■ Activity: Output only these lines, set down exactly: the one containing "chine (545, 808)" and each line after it through the end of the records.

(Stored entries)
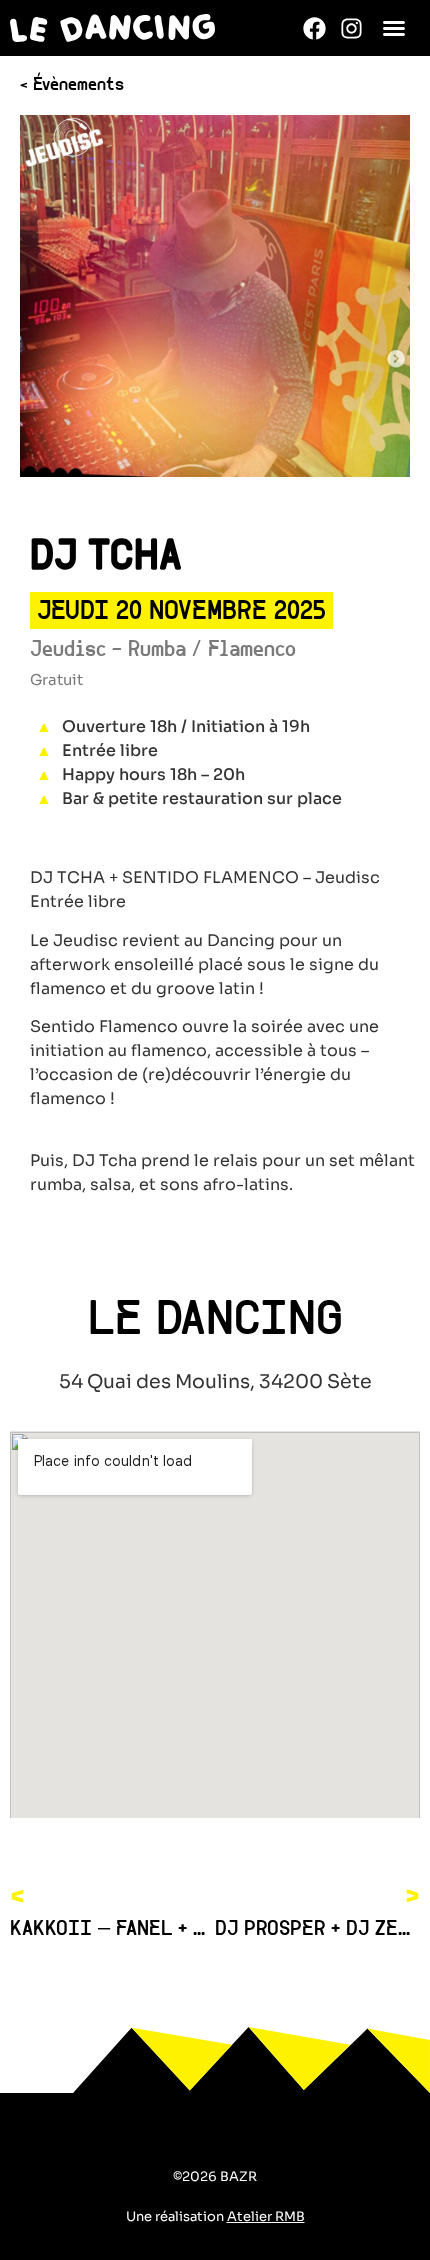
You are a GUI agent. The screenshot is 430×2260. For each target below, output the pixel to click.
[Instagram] (352, 28)
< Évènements (72, 85)
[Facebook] (315, 28)
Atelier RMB (266, 2216)
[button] (394, 28)
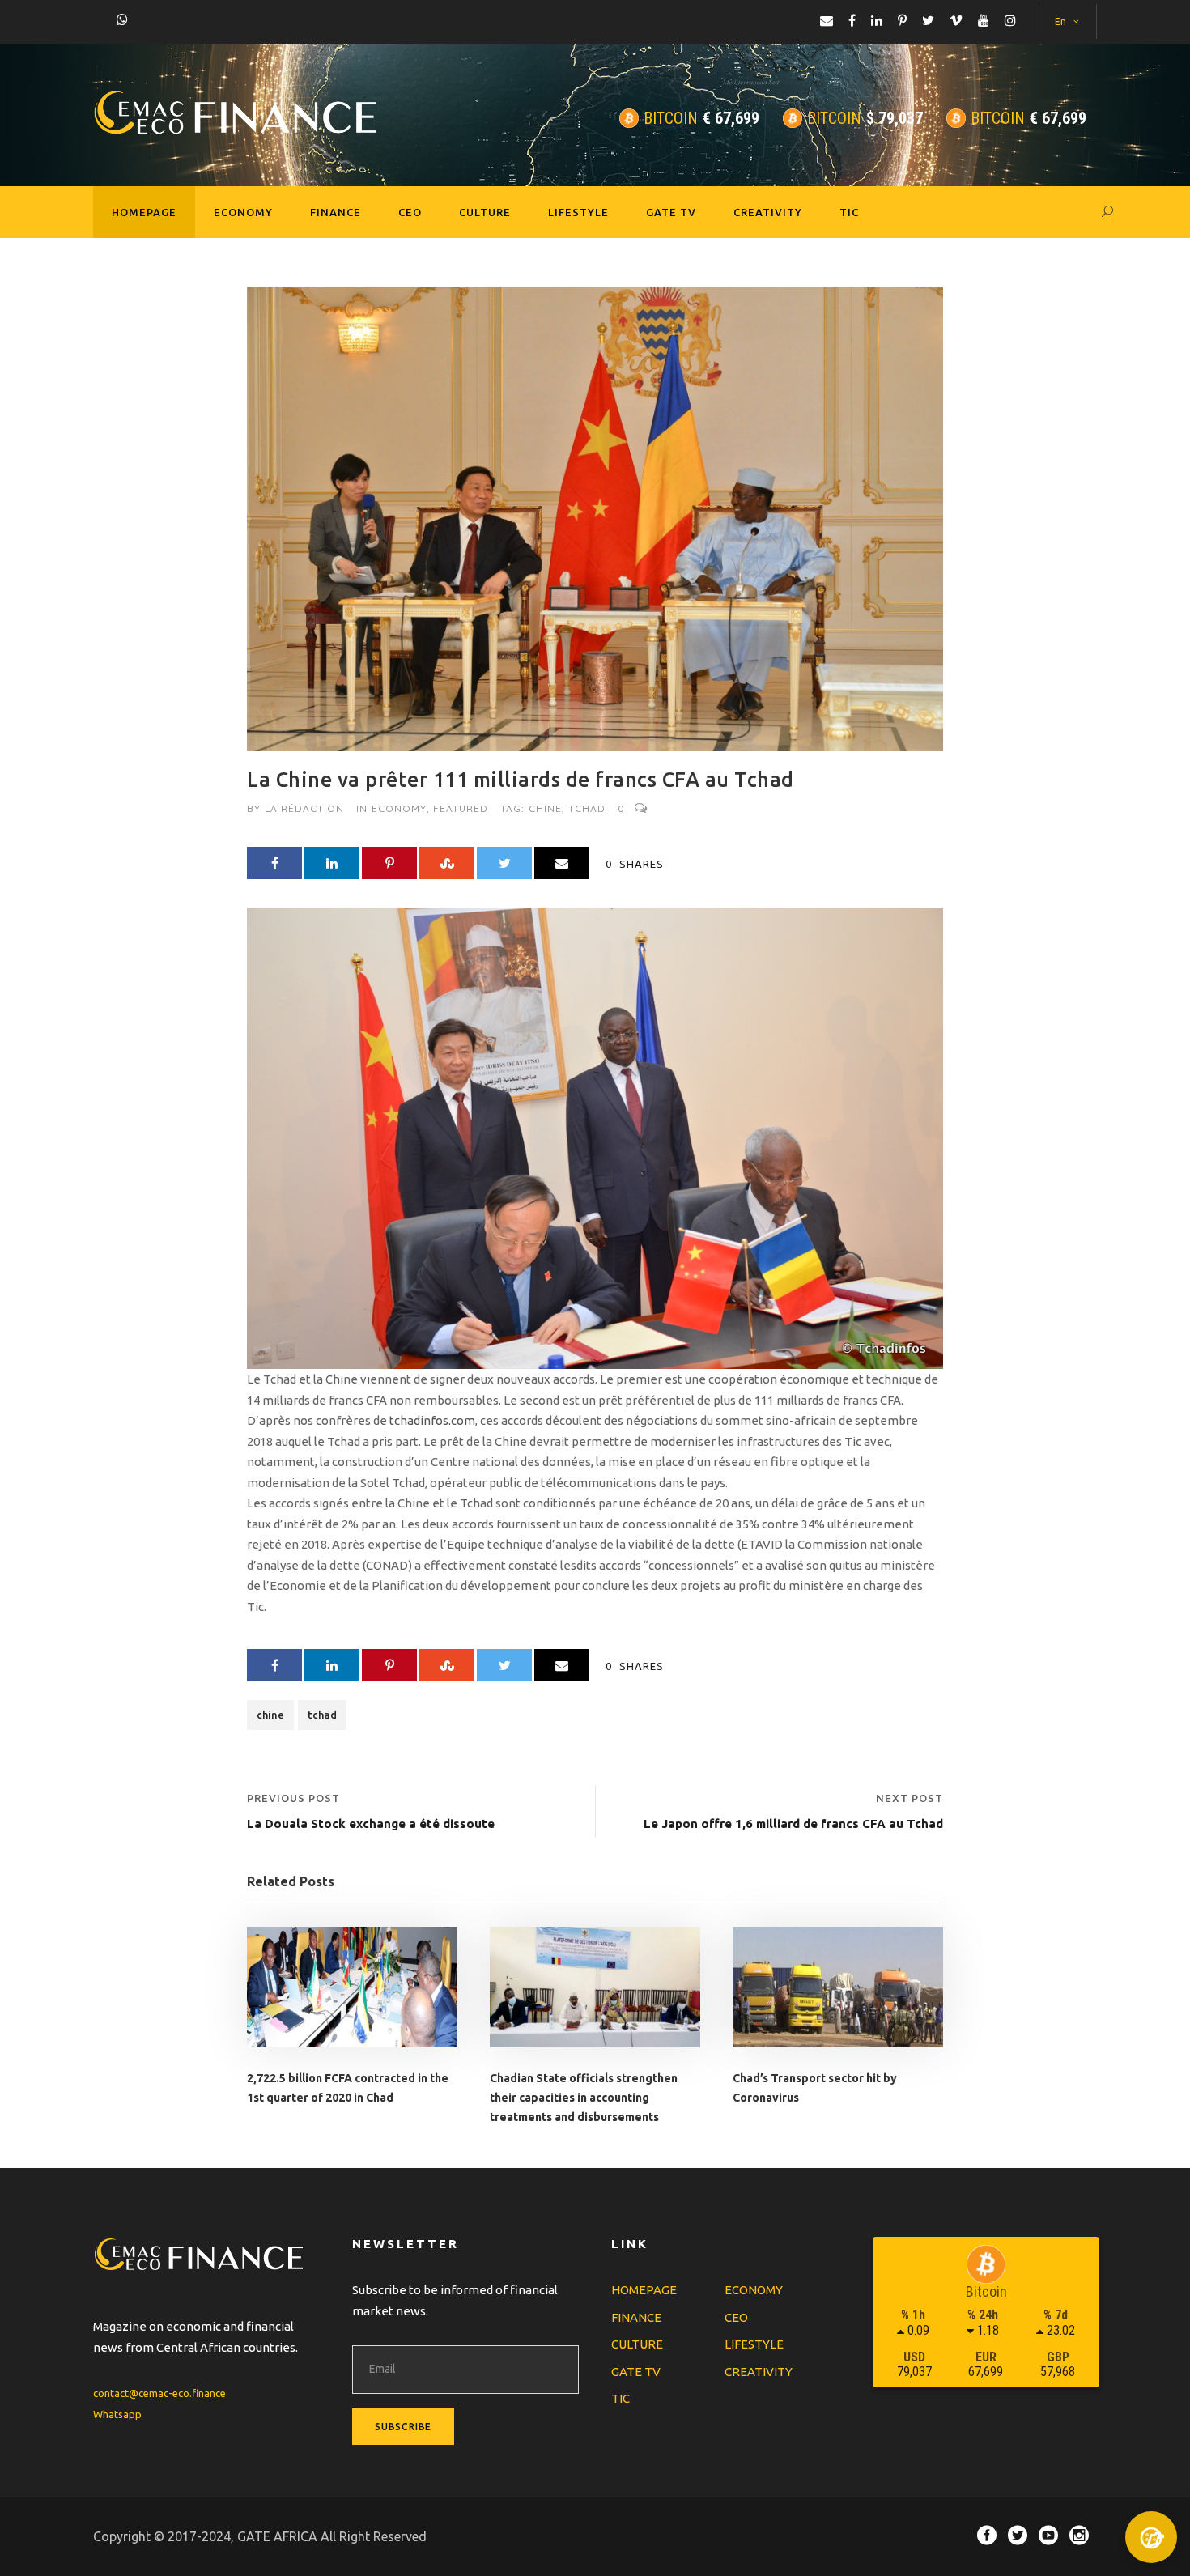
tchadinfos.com (432, 1420)
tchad (587, 808)
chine (545, 808)
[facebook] (852, 20)
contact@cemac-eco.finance (159, 2393)
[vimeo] (956, 20)
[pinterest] (902, 20)
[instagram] (1010, 20)
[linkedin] (876, 20)
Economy (399, 808)
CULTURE (485, 212)
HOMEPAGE (144, 212)
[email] (826, 20)
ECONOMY (243, 212)
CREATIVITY (767, 212)
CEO (410, 212)
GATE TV (671, 212)
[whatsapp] (122, 19)
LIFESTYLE (578, 212)
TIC (849, 212)
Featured (460, 808)
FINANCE (335, 212)
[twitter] (928, 20)
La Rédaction (304, 808)
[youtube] (983, 20)
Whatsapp (117, 2414)
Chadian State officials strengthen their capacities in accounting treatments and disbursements (584, 2097)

■ Answer to this problem:
chine (545, 808)
[facebook] (852, 20)
contact@cemac-eco.finance (159, 2393)
[vimeo] (956, 20)
[pinterest] (902, 20)
[instagram] (1010, 20)
[linkedin] (876, 20)
Economy (399, 808)
CULTURE (485, 212)
HOMEPAGE (144, 212)
[email] (826, 20)
ECONOMY (243, 212)
CREATIVITY (767, 212)
CEO (410, 212)
GATE TV (671, 212)
[whatsapp] (122, 19)
LIFESTYLE (578, 212)
TIC (849, 212)
Featured (460, 808)
FINANCE (335, 212)
[twitter] (928, 20)
La Rédaction (304, 808)
[youtube] (983, 20)
Whatsapp (117, 2414)
Chadian State officials strengthen their capacities in accounting treatments and disbursements (584, 2097)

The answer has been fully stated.